La CEO di Xbox al timone di una task force sul lavoro: l'ironia è servita
Nel reparto grottesco della giornata si inserisce una notizia che sembra uscita da un film satirico: la Federal Reserve americana ha nominato Asha Sharma — CEO di Xbox, la stessa che ha appena licenziato 3.200 persone — a capo di una task force dedicata all'occupazione, come segnalato da PC Gamer.
La Fed parla di «impegno verso la stabilità dei prezzi e la massima occupazione». Il tempismo, diciamo, lascia a desiderare. La community gaming ha reagito esattamente come prevedibile: tra l'incredulo e il furioso. Difficile non cogliere l'ironia amara di affidare la tutela del lavoro a chi ha appena firmato uno dei round di licenziamenti più pesanti dell'anno nel settore tech-entertainment.
Palworld 1.0 si avvicina: attenzione alle mod vecchie
Cambiando decisamente registro, arrivano notizie importanti per i fan di Palworld. Il lancio della versione 1.0 si sta avvicinando e lo studio Pocketpair ha lanciato un avvertimento chiaro a tutti i modder: cancellate le mod vecchie prima del grande aggiornamento. Disabilitarle non basta, come evidenziato da PC Gamer.
I dati residui delle vecchie mod potrebbero causare problemi seri con tutte le modifiche introdotte per il lancio definitivo. Se siete tra i milioni di giocatori che hanno vissuto il fenomeno Palworld fin dal day one in Early Access, fate un backup della vostra save e ripulite la cartella mod prima di aggiornare. La 1.0 porterà cambiamenti strutturali abbastanza profondi da rendere incompatibile molto del lavoro della community.
Subnautica 2: annegare è uno sport collettivo
Su una nota decisamente più leggera, Subnautica 2 si sta rivelando un successore degno del nome — anche e soprattutto nella sua capacità di mandare i giocatori a fondo. PC Gamer riporta una statistica tanto assurda quanto esilarante: dall'uscita del gioco, circa 192 giocatori al minuto sono affogati.

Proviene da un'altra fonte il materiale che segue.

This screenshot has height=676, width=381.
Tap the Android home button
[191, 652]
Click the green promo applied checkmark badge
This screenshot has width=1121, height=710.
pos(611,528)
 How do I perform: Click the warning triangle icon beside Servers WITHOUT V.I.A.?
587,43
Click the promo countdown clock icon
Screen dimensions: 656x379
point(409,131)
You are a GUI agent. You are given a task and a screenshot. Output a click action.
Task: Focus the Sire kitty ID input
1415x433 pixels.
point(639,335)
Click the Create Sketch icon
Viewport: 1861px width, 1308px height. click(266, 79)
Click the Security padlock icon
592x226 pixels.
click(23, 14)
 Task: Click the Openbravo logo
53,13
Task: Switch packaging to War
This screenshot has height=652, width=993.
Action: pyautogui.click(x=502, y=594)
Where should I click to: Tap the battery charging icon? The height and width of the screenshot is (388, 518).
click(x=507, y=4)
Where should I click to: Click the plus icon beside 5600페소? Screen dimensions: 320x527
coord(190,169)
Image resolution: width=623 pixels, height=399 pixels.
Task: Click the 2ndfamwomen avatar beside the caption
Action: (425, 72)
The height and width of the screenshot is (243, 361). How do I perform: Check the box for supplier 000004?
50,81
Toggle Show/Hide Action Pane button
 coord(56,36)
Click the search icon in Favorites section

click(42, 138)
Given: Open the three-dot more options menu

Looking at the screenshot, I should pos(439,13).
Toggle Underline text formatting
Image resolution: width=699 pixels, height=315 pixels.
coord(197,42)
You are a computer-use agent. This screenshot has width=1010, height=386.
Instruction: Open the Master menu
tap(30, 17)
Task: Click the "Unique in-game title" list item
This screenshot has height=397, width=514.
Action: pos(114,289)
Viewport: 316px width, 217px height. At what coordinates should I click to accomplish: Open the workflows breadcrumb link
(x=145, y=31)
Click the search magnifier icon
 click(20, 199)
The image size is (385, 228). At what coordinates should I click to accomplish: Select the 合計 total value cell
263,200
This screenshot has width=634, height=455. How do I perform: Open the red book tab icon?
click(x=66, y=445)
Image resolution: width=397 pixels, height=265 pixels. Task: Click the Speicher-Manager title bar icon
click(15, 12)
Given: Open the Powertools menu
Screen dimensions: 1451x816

Non è un bug, non è un problema — è esattamente il tipo di sopravvivenza spietata e crudele che i fan della serie si aspettano. Un numero che racconta meglio di qualsiasi recensione quanto il gioco sia riuscito a ricreare quella sensazione di terrore subacqueo che aveva reso il primo capitolo un classico istantaneo.
Il quadro generale: un'industria che cerca se stessa
La serata del 9 luglio lascia un sapore amaro. Da una parte abbiamo Microsoft che continua a smantellare studi storici con la disinvoltura di chi taglia linee di bilancio su un foglio Excel, dall'altra piccoli miracoli come Subnautica 2 e l'arrivo della 1.0 di Palworld che ricordano perché amiamo questo medium.
Il gaming è un settore in profonda trasformazione, e le prossime settimane diranno molto sulla direzione che vorrà prendere. Una cosa è certa: i giocatori meritano studi protetti, non sacrificati.